*Given instruction 1*:
What telephone number does the page on supporting a survivor of sexualized violence list for its crisis and information line?

*Document passage*:
Women Sexual Assault Centre
CRISIS + INFO LINE
250.383.3232
Home » Get Help » General Information
  
 

site map

 
 
 
 
 

Supporting a survivor of sexualized violence can feel overwhelming and uncertain. Trust your connection with the survivor and try to balance the support you offer with support you give yourself. These are some suggestions:

Empathize:

  • Offer support and listen to her, making space for whatever feelings she expresses

  • Let her know you believe her experience

  • Tell her that you believe in her ability to recover, that healing is possible

  • Let her know that what ever she did or did not do was what she could to survive the circumstances

  • Validate what she sees to be the effects of her experience: it is important not minimize her experience to try to get her to feel better

  • Tell her that your feelings for her have not changed as a result of hearing about this

  • Tell her that she did not deserve what happened to her

  • Let her know that 100% of the responsibility rests with the offender

  • Reassure her that she is not blamed

  • Support comes in many forms; talking may feel overwhelming, be open to other ways of being supportive (walking together, doing "normal" activities together, offering to help with everyday things, etc.)

  • Ask permission before offering physical support or comfort

  • Say "I believe you"

  • Focus your energy on her rather than trying to understand why the offender did what he/she did

 

Educate Yourself:

  • Learn about the issue so you can understand her experience better

  • Reinforce that the abuse is entirely the offender's responsibility

  • Accept that the relationships in the survivor’s life may be strained or stressed due to the impact of sexual violation

  • Be aware that some of her feelings about the offender maybe inappropriately directed at a safe person, and that you can gently notice this and recognize that it is a normal way of dealing with overwhelming feelings

  • Let her make her own decisions

  • Accept that you can't fix it

  • Resist the urge to over-protect; going out with friends can assist with her recovery and sense of power in the world.

*Given instruction 2*:
Retype the portion of the records that opens with the line containing "The width and height of the screenshot is (596, 335)." and runs through the end of the records, both ends included.

*Record list*:

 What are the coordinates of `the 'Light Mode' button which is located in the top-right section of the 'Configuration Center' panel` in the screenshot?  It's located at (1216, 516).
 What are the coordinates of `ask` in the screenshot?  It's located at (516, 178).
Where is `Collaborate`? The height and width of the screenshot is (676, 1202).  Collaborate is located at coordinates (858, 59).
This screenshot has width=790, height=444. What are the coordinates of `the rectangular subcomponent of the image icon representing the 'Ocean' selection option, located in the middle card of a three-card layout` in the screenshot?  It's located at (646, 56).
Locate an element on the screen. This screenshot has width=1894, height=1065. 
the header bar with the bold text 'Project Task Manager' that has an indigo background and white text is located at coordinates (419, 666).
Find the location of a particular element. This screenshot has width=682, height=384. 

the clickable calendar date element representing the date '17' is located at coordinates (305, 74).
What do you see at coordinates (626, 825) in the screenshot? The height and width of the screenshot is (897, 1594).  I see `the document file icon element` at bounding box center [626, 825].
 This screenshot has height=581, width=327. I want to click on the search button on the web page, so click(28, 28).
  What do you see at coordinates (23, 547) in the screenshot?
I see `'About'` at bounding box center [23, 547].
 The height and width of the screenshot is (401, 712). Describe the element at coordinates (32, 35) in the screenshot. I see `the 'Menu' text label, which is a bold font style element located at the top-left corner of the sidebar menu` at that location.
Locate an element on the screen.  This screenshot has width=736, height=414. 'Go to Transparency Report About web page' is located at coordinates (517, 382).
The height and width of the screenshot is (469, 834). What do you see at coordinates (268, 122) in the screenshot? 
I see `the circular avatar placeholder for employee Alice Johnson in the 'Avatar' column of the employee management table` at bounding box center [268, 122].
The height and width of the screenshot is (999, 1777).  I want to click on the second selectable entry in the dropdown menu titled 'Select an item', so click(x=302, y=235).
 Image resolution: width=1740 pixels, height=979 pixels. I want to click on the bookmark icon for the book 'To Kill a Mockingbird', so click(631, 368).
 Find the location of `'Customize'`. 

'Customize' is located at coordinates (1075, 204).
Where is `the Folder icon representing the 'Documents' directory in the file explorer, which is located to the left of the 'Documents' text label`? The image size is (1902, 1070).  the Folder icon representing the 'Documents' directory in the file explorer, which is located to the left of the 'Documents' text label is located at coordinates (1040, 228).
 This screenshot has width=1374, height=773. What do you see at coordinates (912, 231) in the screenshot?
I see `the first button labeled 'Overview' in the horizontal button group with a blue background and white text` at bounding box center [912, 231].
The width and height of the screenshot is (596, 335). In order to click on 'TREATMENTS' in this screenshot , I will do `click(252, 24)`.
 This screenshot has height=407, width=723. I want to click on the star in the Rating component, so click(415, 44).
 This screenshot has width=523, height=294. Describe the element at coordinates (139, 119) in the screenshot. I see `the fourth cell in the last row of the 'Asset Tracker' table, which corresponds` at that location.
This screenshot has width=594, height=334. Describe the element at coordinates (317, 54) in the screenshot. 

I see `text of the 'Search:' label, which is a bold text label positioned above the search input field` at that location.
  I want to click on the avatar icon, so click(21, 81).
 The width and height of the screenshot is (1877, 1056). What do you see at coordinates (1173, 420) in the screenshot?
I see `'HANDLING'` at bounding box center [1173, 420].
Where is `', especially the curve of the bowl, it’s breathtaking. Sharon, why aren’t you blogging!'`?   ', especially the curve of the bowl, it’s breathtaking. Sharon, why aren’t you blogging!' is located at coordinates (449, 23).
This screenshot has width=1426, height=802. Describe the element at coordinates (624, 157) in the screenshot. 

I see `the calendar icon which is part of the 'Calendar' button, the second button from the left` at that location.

*Complete answer 1*:
250.383.3232

*Complete answer 2*:
The width and height of the screenshot is (596, 335). In order to click on 'TREATMENTS' in this screenshot , I will do `click(252, 24)`.
 This screenshot has height=407, width=723. I want to click on the star in the Rating component, so click(415, 44).
 This screenshot has width=523, height=294. Describe the element at coordinates (139, 119) in the screenshot. I see `the fourth cell in the last row of the 'Asset Tracker' table, which corresponds` at that location.
This screenshot has width=594, height=334. Describe the element at coordinates (317, 54) in the screenshot. 

I see `text of the 'Search:' label, which is a bold text label positioned above the search input field` at that location.
  I want to click on the avatar icon, so click(21, 81).
 The width and height of the screenshot is (1877, 1056). What do you see at coordinates (1173, 420) in the screenshot?
I see `'HANDLING'` at bounding box center [1173, 420].
Where is `', especially the curve of the bowl, it’s breathtaking. Sharon, why aren’t you blogging!'`?   ', especially the curve of the bowl, it’s breathtaking. Sharon, why aren’t you blogging!' is located at coordinates (449, 23).
This screenshot has width=1426, height=802. Describe the element at coordinates (624, 157) in the screenshot. 

I see `the calendar icon which is part of the 'Calendar' button, the second button from the left` at that location.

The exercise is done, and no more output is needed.